**ABOUT THIS EXERCISE**
Keep every line of the data below that has the string "screenshot" and present those lines.

━━━ DATA SUPPLIED ━━━

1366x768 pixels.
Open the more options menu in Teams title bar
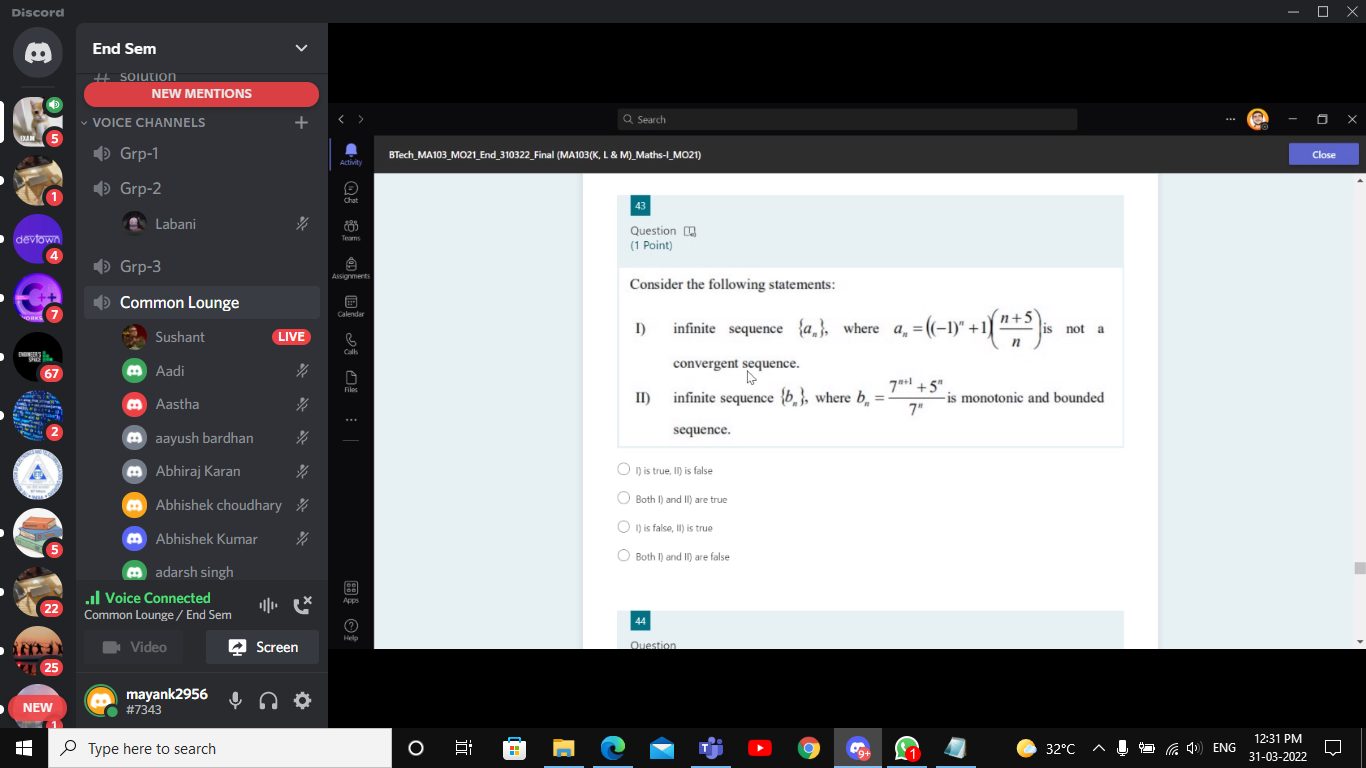pyautogui.click(x=1230, y=119)
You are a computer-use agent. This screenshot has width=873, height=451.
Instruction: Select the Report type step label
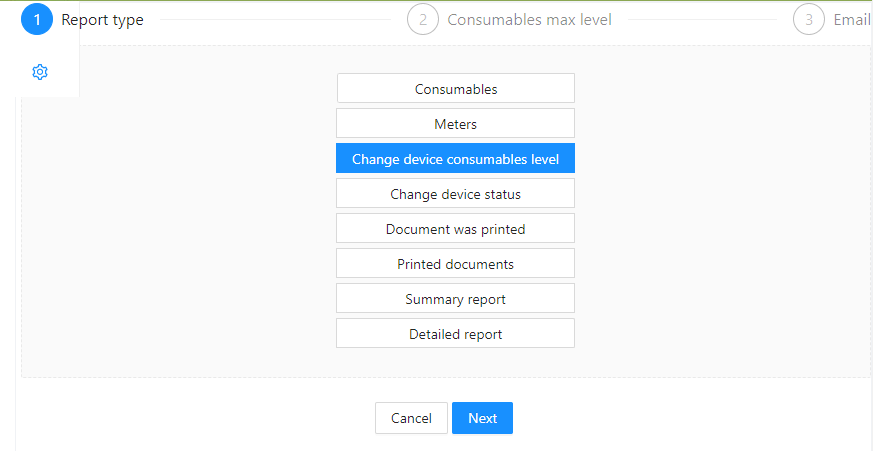102,20
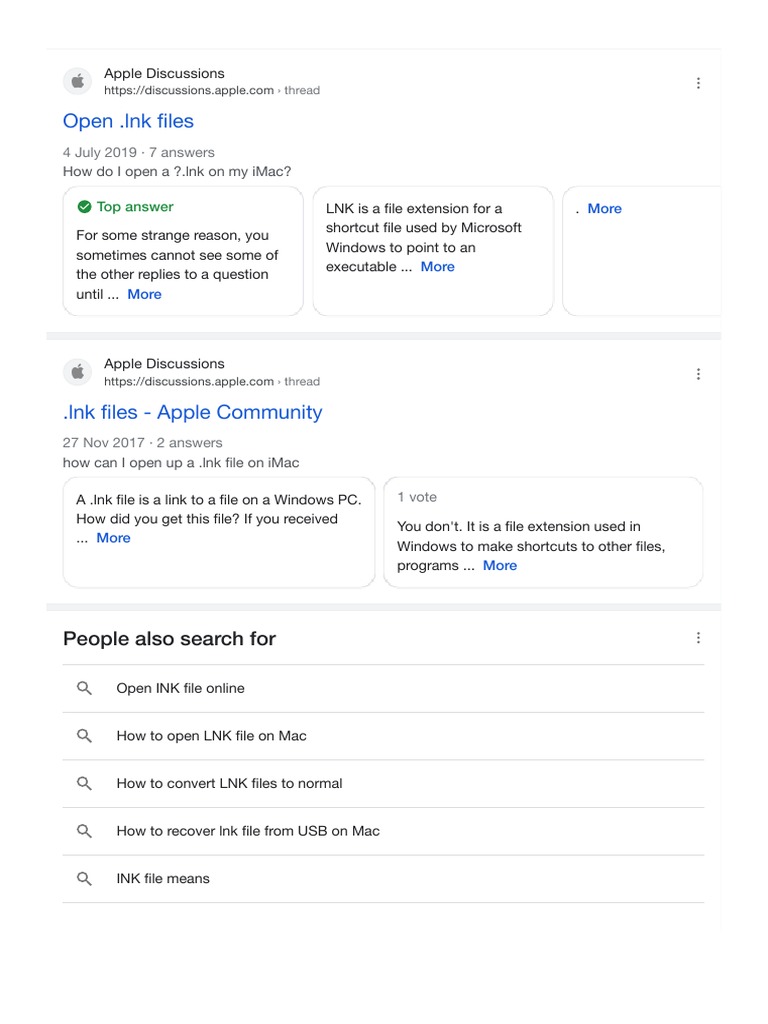Search 'How to convert LNK files to normal'

tap(229, 783)
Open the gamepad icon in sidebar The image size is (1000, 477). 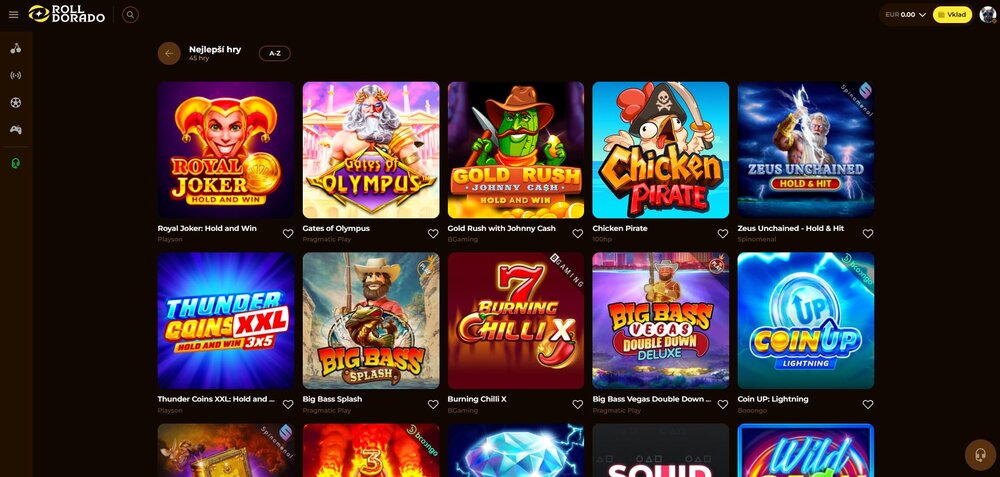(16, 130)
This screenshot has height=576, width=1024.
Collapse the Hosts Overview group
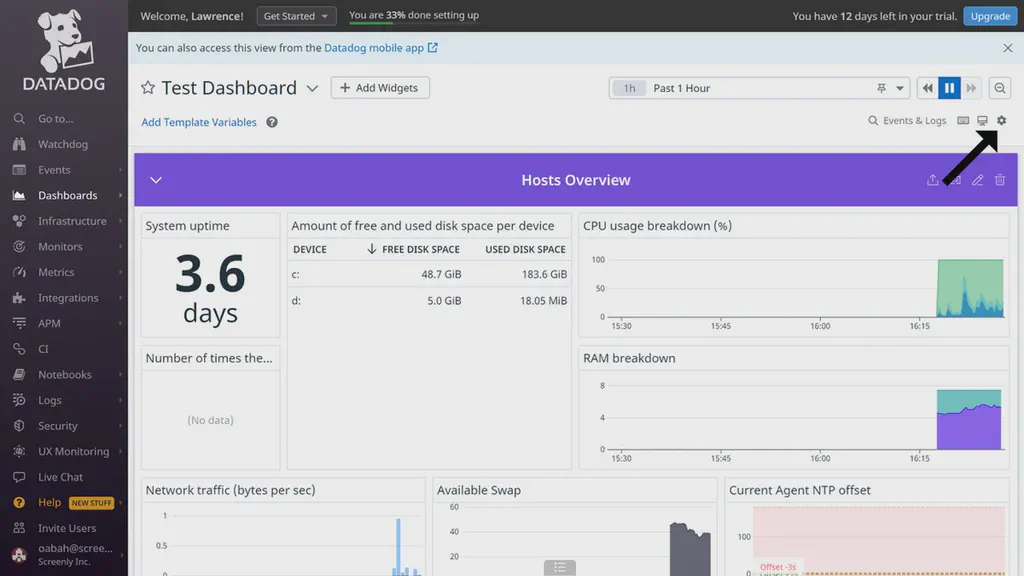point(156,180)
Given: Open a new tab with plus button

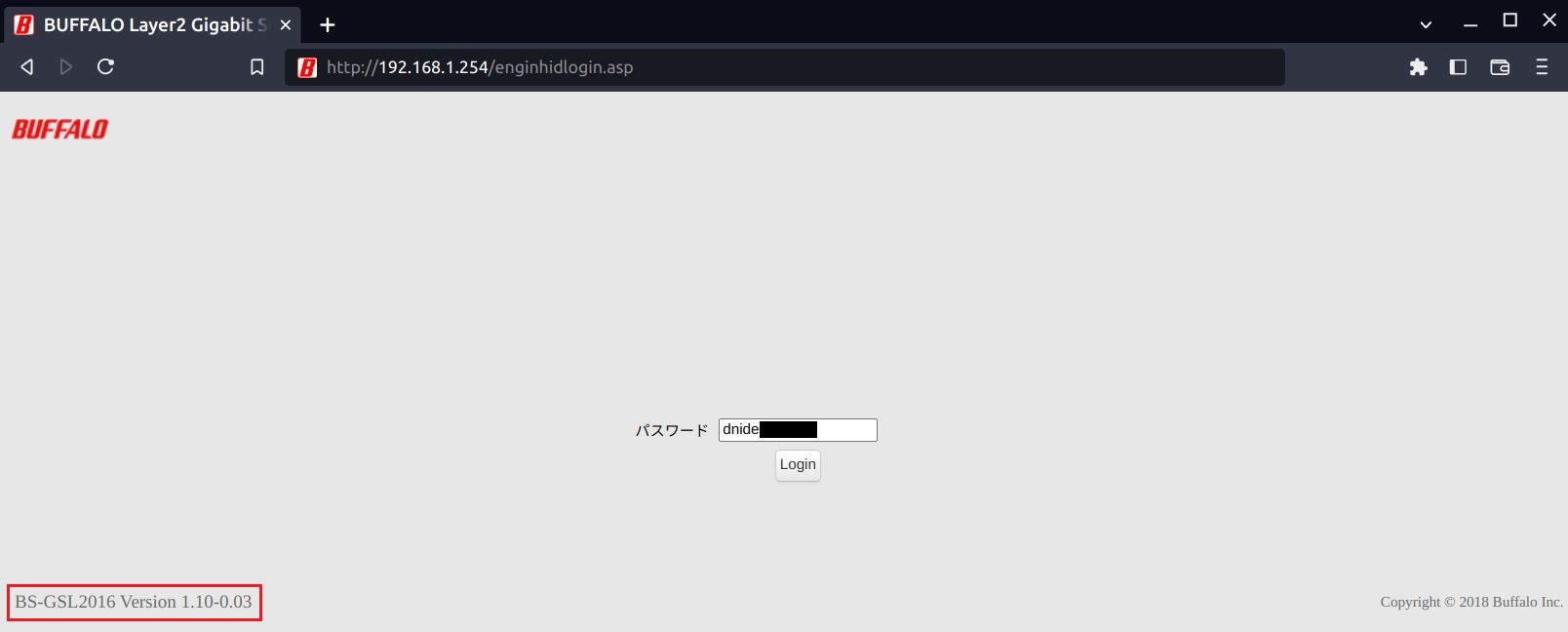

━━━

**EXERCISE RESULT**
You are a computer-use agent. This screenshot has width=873, height=451.
This screenshot has height=576, width=1024.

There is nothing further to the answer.